I am fairly new to Lagrange multipliers. Can someone please show me how to maximize the following function: \begin{align} f(x,y)=240\sqrt{x}+y \end{align} Subject to: \begin{align} 30x+y=720 \end{align}
Here is what I have done so far, is this on the right track? are there any errors? \begin{align} g(x,y,λ)=240\sqrt{x}+y+λ(720-30x+y) \end{align} \begin{align} {\frac{df}{dx}} = 120{x^{-1/2}}+λ=0 \end{align} \begin{align} {\frac{df}{dy}} = 2+λ=0 \end{align} \begin{align} {\frac{df}{dx}} = 720-30x+y=0 \end{align} I'm having trouble continuing from here.
First of all your transposing of the constraint is not right.
$720=30x+y\Rightarrow 720-30x-y=0$. Therefore the lagrange function is
$g(x,y,λ)=240\sqrt{x}+y+λ(720-30x-y)$
Then the partial derivatives come next. Pay attention on the corresponding symbols.
${\frac{\partial f}{\partial x}} = 120{x^{-1/2}}-30\lambda=0$
${\frac{\partial f}{\partial y}} = 1-λ=0$
${\frac{\partial f}{\partial \lambda}} = 720-30x-y=0$
Are the partial derivatives comprehensible ? You have some errors. From the second equation we can conclude that $\lambda=1$. This information can be used to caclulate the value of x.

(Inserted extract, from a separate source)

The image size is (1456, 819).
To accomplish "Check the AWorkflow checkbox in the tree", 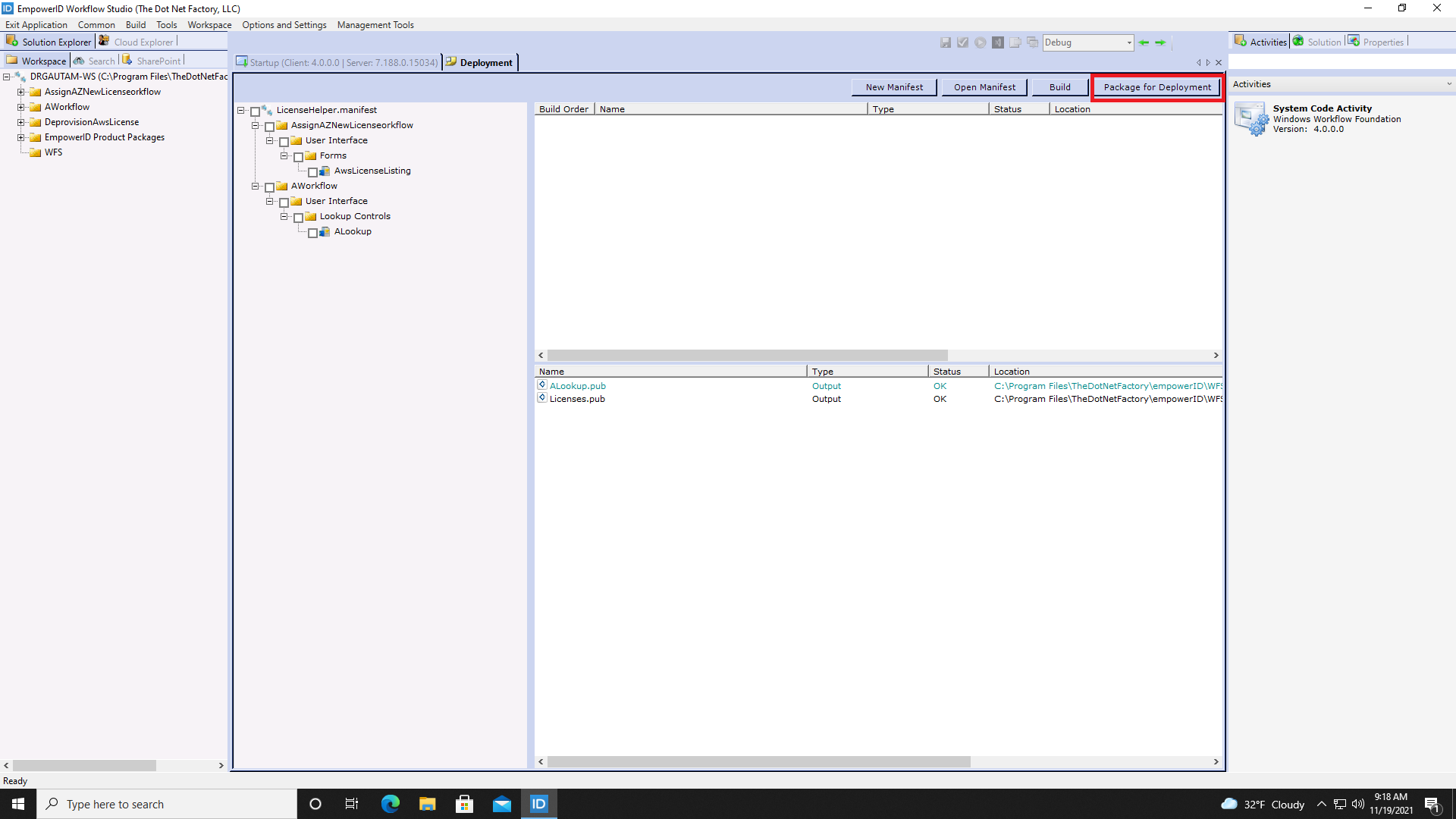I will pyautogui.click(x=269, y=187).
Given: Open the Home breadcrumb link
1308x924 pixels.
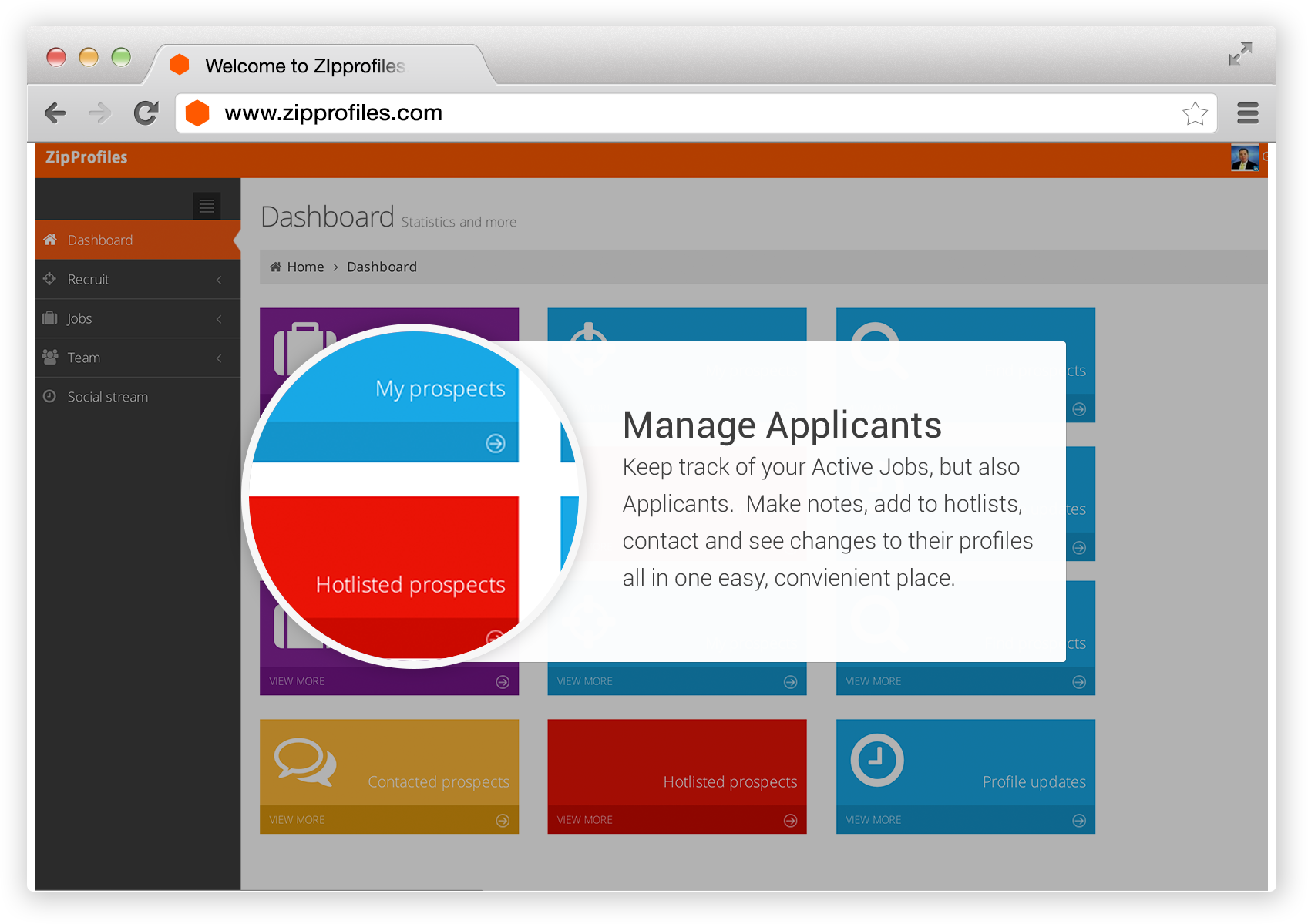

The first equation becomes
$120{x^{-1/2}}-30\cdot 1=0$
$120{x^{-1/2}}=30\quad \quad |\cdot x^{1/2}$
$120=30\cdot x^{1/2}$
$4=x^{1/2}\Rightarrow x^*=16$
The third equation can be used to calculate the optimal value of y.
$720-30\cdot 16-y=0 \Rightarrow 720-480=y\Rightarrow y^*=240$.
Finally you have to calculate $f(x^*,y^*)$.